═════ Source data

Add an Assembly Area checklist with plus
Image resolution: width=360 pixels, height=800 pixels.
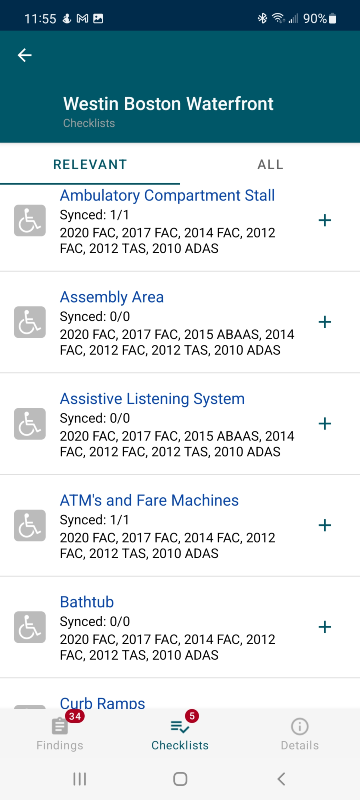325,322
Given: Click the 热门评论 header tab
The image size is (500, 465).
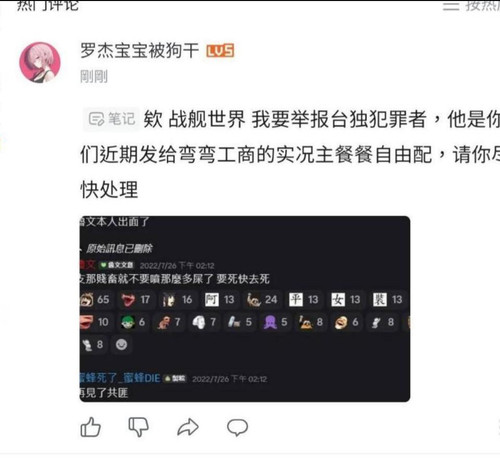Looking at the screenshot, I should tap(48, 5).
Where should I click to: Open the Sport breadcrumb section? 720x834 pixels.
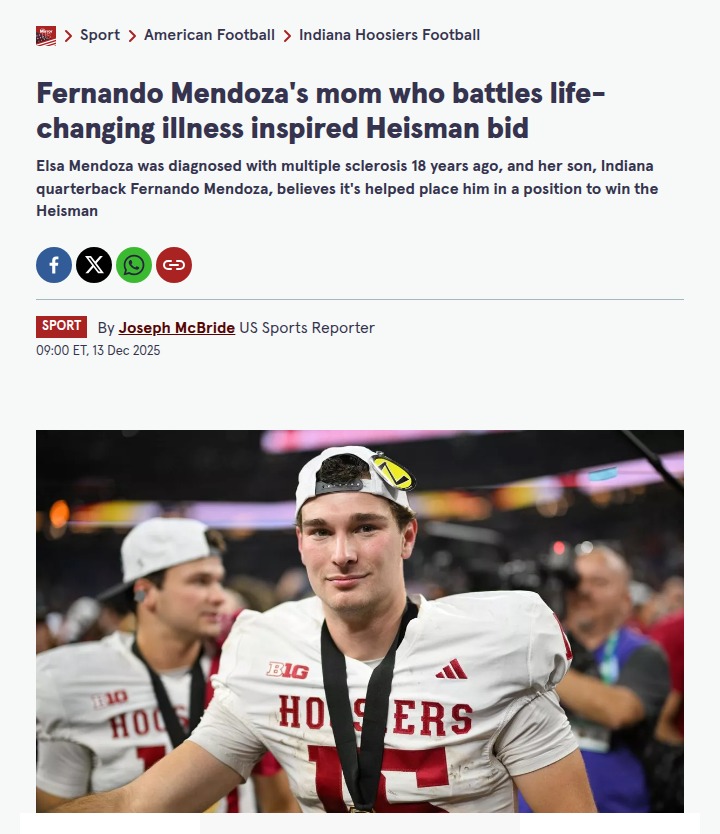coord(100,35)
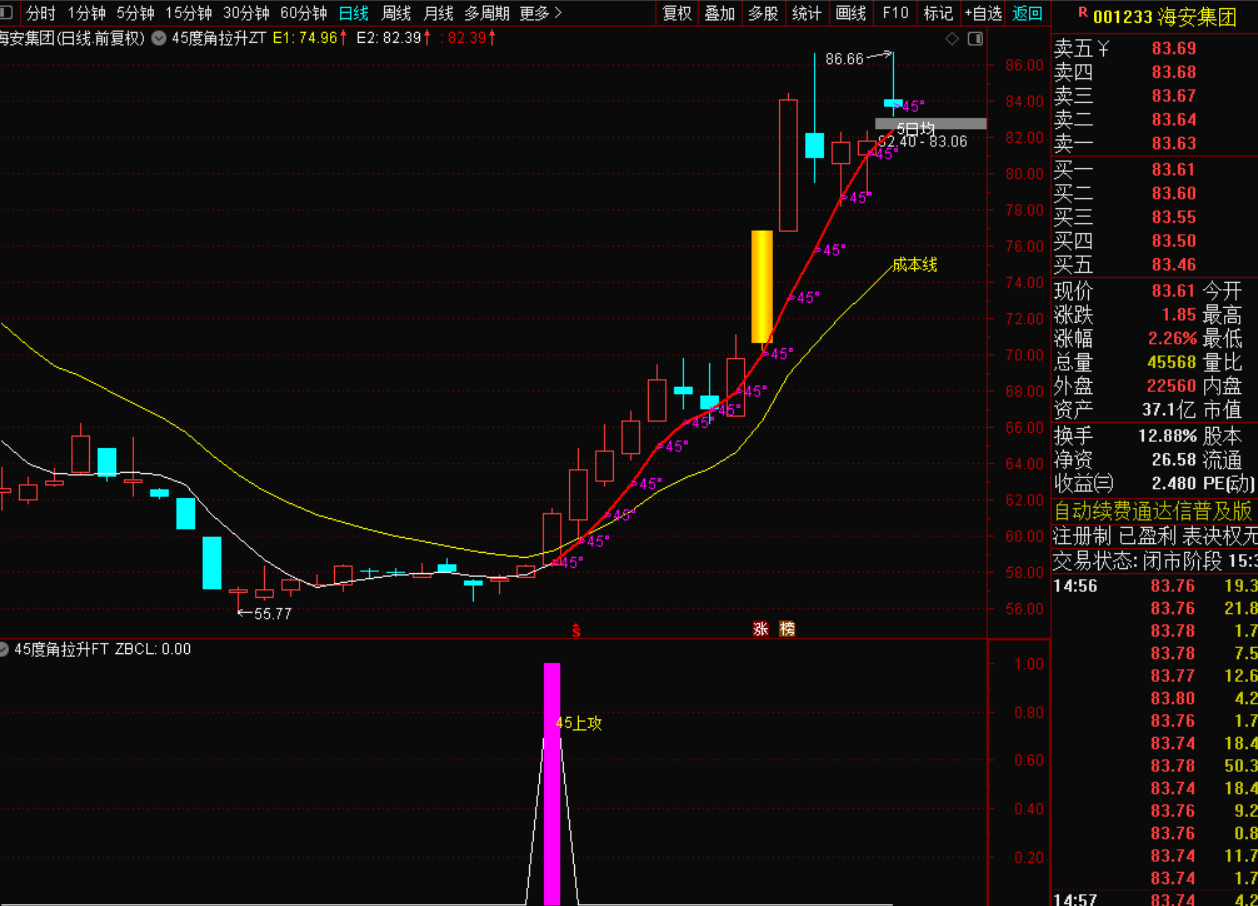Click the panel layout icon beside the diamond
1258x906 pixels.
pyautogui.click(x=975, y=39)
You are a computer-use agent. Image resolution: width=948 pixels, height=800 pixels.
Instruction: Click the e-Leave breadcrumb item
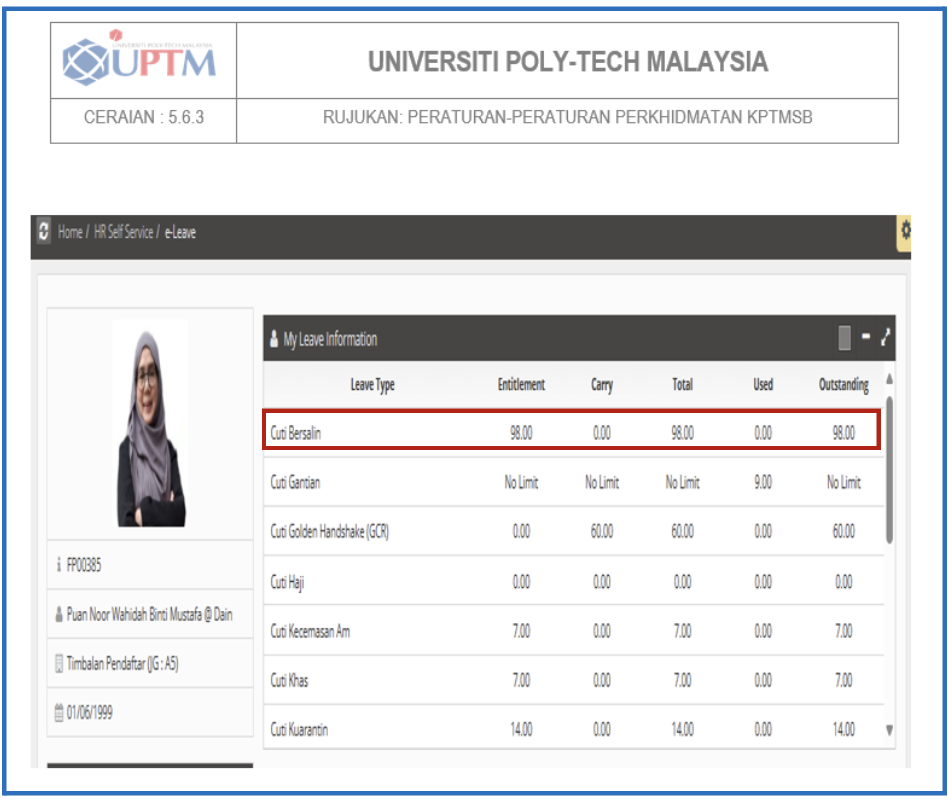coord(180,232)
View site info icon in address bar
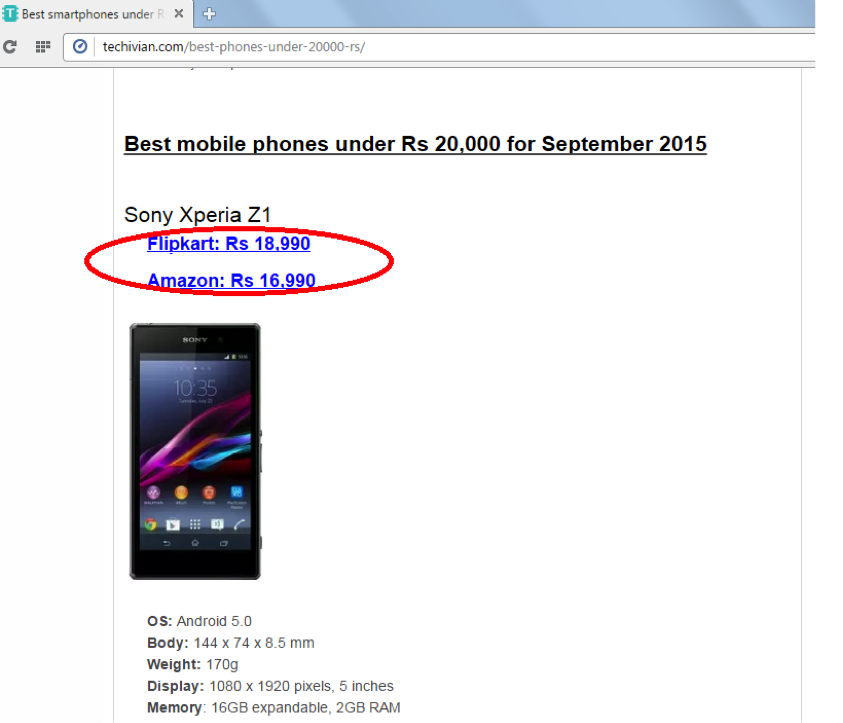This screenshot has width=843, height=723. [x=80, y=47]
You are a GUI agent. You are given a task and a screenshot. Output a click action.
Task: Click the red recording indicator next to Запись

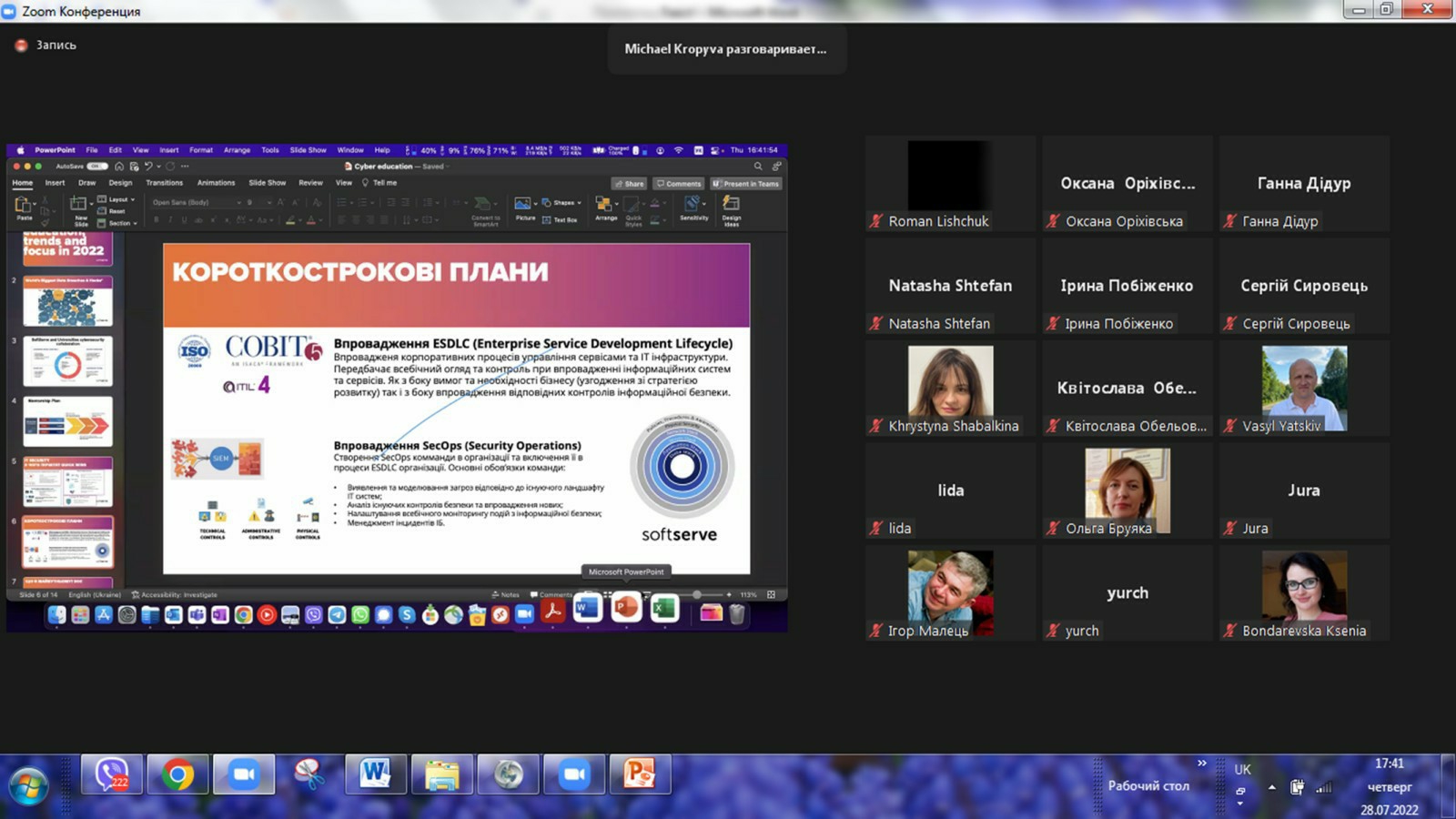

══════════

▶ [Problem to solve]:
I would like the lines from the one with "You are a GUI" through the last line of the data above retyped exactly, with pictures left out, please.

▶ [Written reply]:
You are a GUI agent. You are given a task and a screenshot. Output a click action.
Task: Click the red recording indicator next to Запись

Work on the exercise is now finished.